CRIME SCENES | A HUNDRED YEARS OF PHOTOGRAPHIC EVIDENCE

Can a photograph demonstrate, reveal or prove what really happened? Certainly a photograph shows something that once existed. But does that mean that it is always ‘the truth’? Crime Scenes | A Hundred Years of Photographic Evidence is the first exhibition ever to show how photography has been used as visual evidence. From Alphonse Bertillon’s metrical photographs, used in early twentieth-century murder cases, right through to the reconstruction of drone attacks in Pakistan in 2012, Crime Scenes presents eleven case studies illustrating the use of photography as legal evidence over the past century.

The case studies relate to legal cases dating from between 1900 and the present day. They concern matters such as crime, war, political history and present-day conflicts and feature issues of major humanitarian importance and/or relevance to international law. Together, they illustrate the attempts made to use photographs as legal evidence. Police photographs, records of mass graves, aerial photographs and satellite images: all have been used to identify the perpetrators or victims of crime.

Crime Scenes offers fascinating insights into the way the courts have viewed photography over time. First used by the justice system in the late 19th century, almost as soon as the medium became available, photography was seen as an objective means of establishing the truth. Fairly soon, however, it became clear that photographs could not be regarded as conclusive proof, but must always be viewed in the context of witness statements and other oral or written evidence. The rise of digital technologies has made it even harder to assess the value of photography as evidence in legal cases.

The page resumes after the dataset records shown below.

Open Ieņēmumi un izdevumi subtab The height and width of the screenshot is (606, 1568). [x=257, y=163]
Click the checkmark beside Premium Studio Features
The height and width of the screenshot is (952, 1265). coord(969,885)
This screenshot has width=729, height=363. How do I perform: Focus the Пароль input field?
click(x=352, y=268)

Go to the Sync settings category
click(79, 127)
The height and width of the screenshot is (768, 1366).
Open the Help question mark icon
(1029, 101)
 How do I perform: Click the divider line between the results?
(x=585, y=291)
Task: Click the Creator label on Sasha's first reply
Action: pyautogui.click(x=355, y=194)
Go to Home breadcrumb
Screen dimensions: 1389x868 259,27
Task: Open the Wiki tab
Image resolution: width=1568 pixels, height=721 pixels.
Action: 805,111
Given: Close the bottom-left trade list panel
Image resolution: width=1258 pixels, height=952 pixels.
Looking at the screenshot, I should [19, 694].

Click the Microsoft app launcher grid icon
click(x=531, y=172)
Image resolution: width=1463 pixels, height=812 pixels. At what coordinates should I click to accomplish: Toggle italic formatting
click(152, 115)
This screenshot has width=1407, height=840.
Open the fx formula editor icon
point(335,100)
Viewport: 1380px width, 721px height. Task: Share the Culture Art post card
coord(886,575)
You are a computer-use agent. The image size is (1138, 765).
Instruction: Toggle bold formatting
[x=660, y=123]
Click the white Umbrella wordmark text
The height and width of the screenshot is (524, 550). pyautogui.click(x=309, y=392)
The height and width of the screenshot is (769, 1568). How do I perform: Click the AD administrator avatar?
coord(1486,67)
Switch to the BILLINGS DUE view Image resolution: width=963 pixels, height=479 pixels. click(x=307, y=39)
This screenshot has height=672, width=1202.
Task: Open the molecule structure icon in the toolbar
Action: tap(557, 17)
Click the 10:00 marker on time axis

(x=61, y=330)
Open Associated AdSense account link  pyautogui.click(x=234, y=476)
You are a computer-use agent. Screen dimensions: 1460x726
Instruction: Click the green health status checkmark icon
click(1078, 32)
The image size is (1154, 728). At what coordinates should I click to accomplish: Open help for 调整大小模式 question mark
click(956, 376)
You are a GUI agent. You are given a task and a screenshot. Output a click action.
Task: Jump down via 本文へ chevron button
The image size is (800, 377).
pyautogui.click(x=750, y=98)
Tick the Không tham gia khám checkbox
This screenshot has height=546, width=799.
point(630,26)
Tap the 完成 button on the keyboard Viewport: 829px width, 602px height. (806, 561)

Each of the eleven case studies has been curated by a specialist researcher or forensic expert and features a wide range of historical material. The exhibition starts with the metrical photography of French police photographer Alphonse Bertillon, used in the early twentieth century to record crime scenes and presented in court as supporting evidence for the prosecution. It goes on to examine the controversial photographic history of the Turin Shroud, portraits of citizens condemned to death during Stalin’s Great Purge, and the research done by Richard Helmer, who superimposed photographs of Nazi war criminal Josef Mengele over those of an unidentified skull to demonstrate that the remains concerned were indeed those of Mengele. The exhibition ends with the 2012 drone attacks in the inaccessible Pakistani region of Waziristan, a case in which the circumstances of the attacks were successfully established through an analysis of satellite images and video material.

Partners
Crime Scenes is the result of collaboration between the Nederlands Fotomuseum (Rotterdam), Le Bal (Paris), the Photographers’ Gallery (London) and Camera, Centro italiano per la Fotografia (Turin). 

Publication
The exhibition is accompanied by prize-winning catalogue Images of Conviction – The Construction of Visual Evidence (Paris Photo-Aperture Photography Catalogue of the Year for 2015), published by Éditions Xavier Barral and edited by Diane Dufour. The book features major contributions both by a range of experts, including Thomas Keenan, Luce Lebart, Jennifer Mnookin, Eric Stover and Eyal Weizman, and by photographers such as Susan Meiselas and Fazal Sheikh.